Physically or empirically based

Mechanistic model based on net ecosystem exchange flux partitioning.

Mathematical methods used

Uses scalar conservation, algorithms, and sub-models to account for: micrometeorology, turbulence, diffusion, radiative transfer, net leaf exchange (photosynthesis, respiration, stomatal conductance and transpiration), soil exchange (soil and root respiration and evaporation). Additional information can be obtained from Baldocchi and Harley (1995), Baldocchi (1997) and Baldocchi and Meyers (1998).

Input data requirements

Photosynthetic photon flux density, air temperature, wind speed, relative humidity and CO₂ concentration, leaf area index, maximum carboxylation rate, leaf angle orientation, spatial dispersion index and canopy height, soil temperature at a deep reference point.

Meteorological and soil data easily obtained from public databases, canopy characteristics can be assimilated with some effort from peer reviewed sources.

Outputs

Micrometeorological module output – environmental variables such as leaf and soil energy exchange, turbulent diffusion, scalar concentration profiles and radiative transfer within the canopy

Physiological module output – leaf photosynthesis, stomatal conductance
and respiration from leaf, bole, soil and roots.

Complete model output – Gross primary productivity, net ecosystem exchange, respiration of total ecosystem and individual components for CO₂, H₂O and sensible heat.

Pre-processing and post-processing tools

No processing software provided.

Representation of uncertainty

Currently no error propagation or uncertainty limits integrated into model framework. Uncertainty of various computational methods have been evaluated using uncertainly in data input, fractionation factors, model parameters and making multiple iterations (Oikawa et al., 2017).

Prevalence

Currently used exclusively by individual modelers in academic institutions.

Ease of use for public entities

Moderate to difficult: experience with Visual C++ required.

Ease of obtaining information and availability of technical support

No commercial technical support, only correspondence with individual modelers can provide support.

Model and Source code availability

No model or source code readily available to public.
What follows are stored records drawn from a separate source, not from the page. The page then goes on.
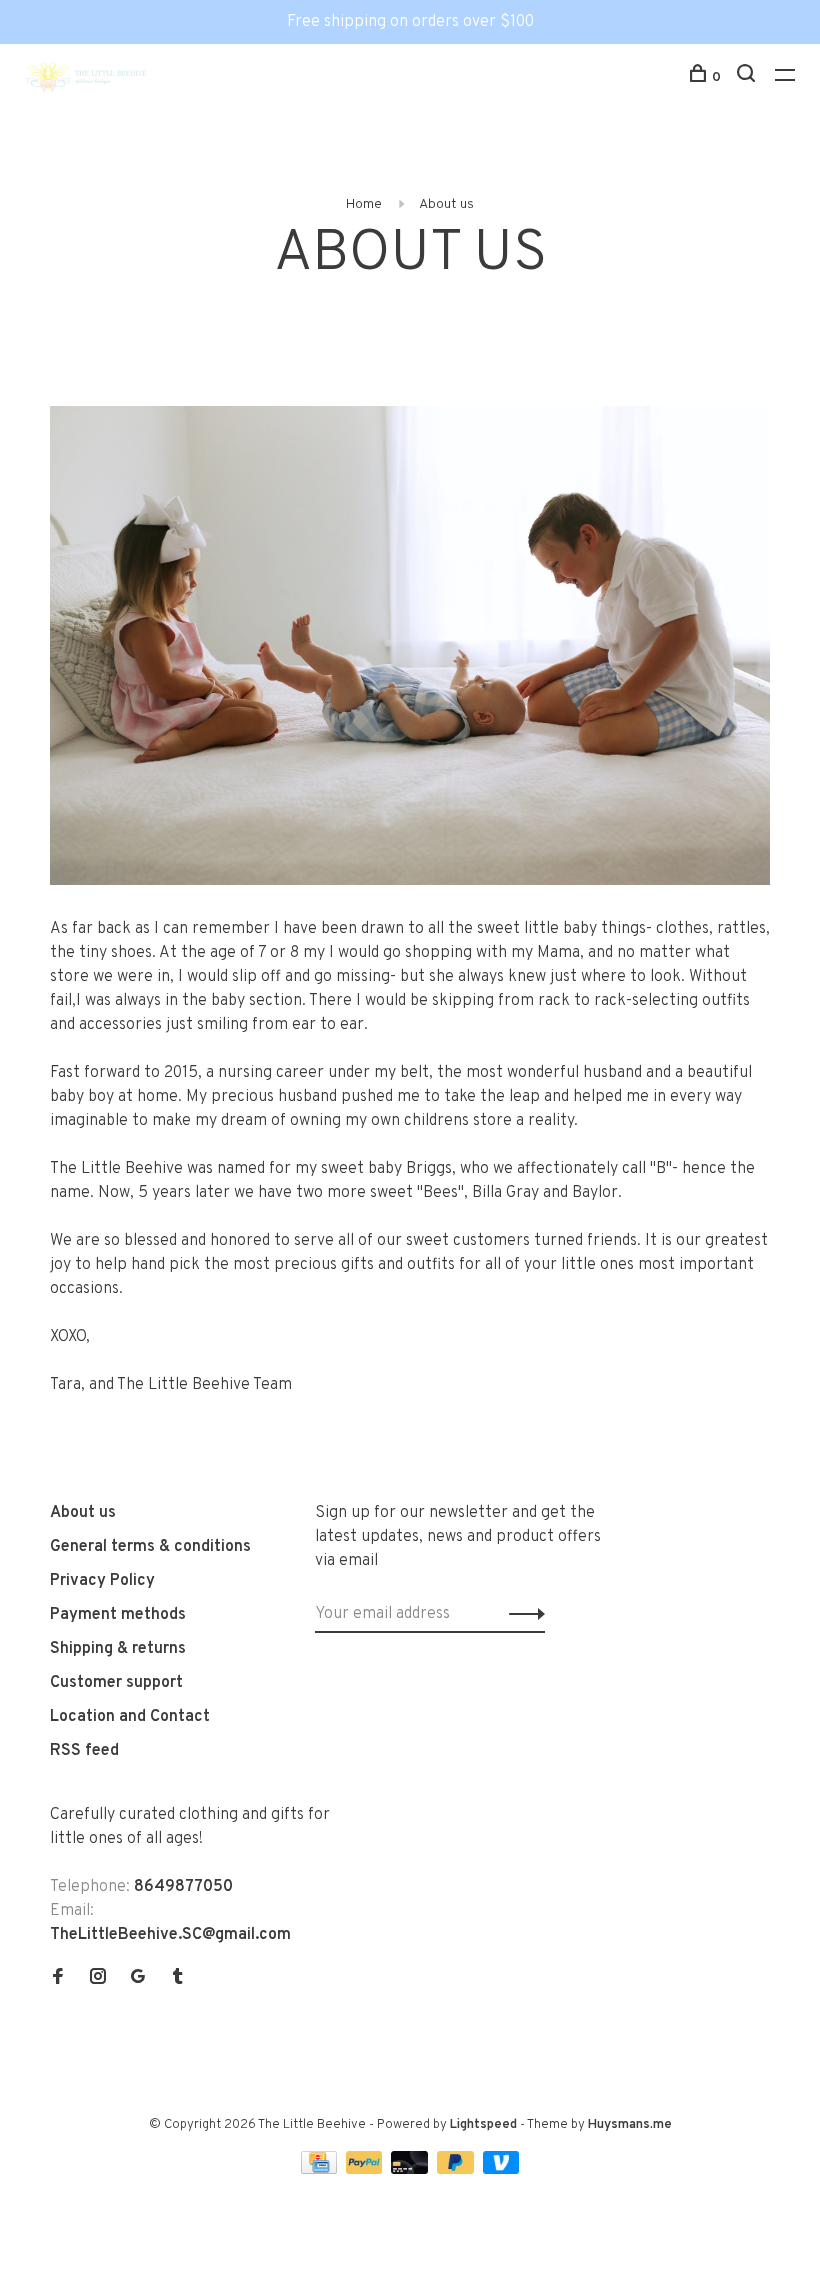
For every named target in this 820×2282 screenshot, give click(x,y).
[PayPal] (366, 2170)
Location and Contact (130, 1717)
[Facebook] (58, 1979)
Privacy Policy (102, 1581)
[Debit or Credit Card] (411, 2170)
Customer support (116, 1683)
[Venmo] (501, 2170)
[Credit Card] (321, 2170)
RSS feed (84, 1751)
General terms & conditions (150, 1547)
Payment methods (118, 1615)
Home (364, 204)
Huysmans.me (630, 2125)
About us (446, 204)
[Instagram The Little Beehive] (98, 1979)
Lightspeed (483, 2125)
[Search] (748, 77)
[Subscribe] (521, 1614)
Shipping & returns (118, 1649)
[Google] (138, 1979)
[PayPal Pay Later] (457, 2170)
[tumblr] (178, 1979)
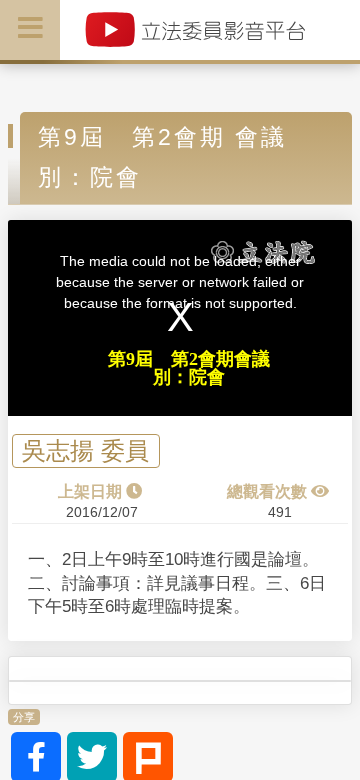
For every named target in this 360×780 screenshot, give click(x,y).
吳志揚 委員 (85, 451)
Source code available upon request from developer.

Status of model development

Model developed and available for use. Future updates include expanding CANVEG model from ecosystem scale to continental and global scales using a more simplistic version of the model (to be named BESS model).

Challenges for integration

Integration challenges may include difficulties integrating with other models requiring 2-D or higher spatial resolution.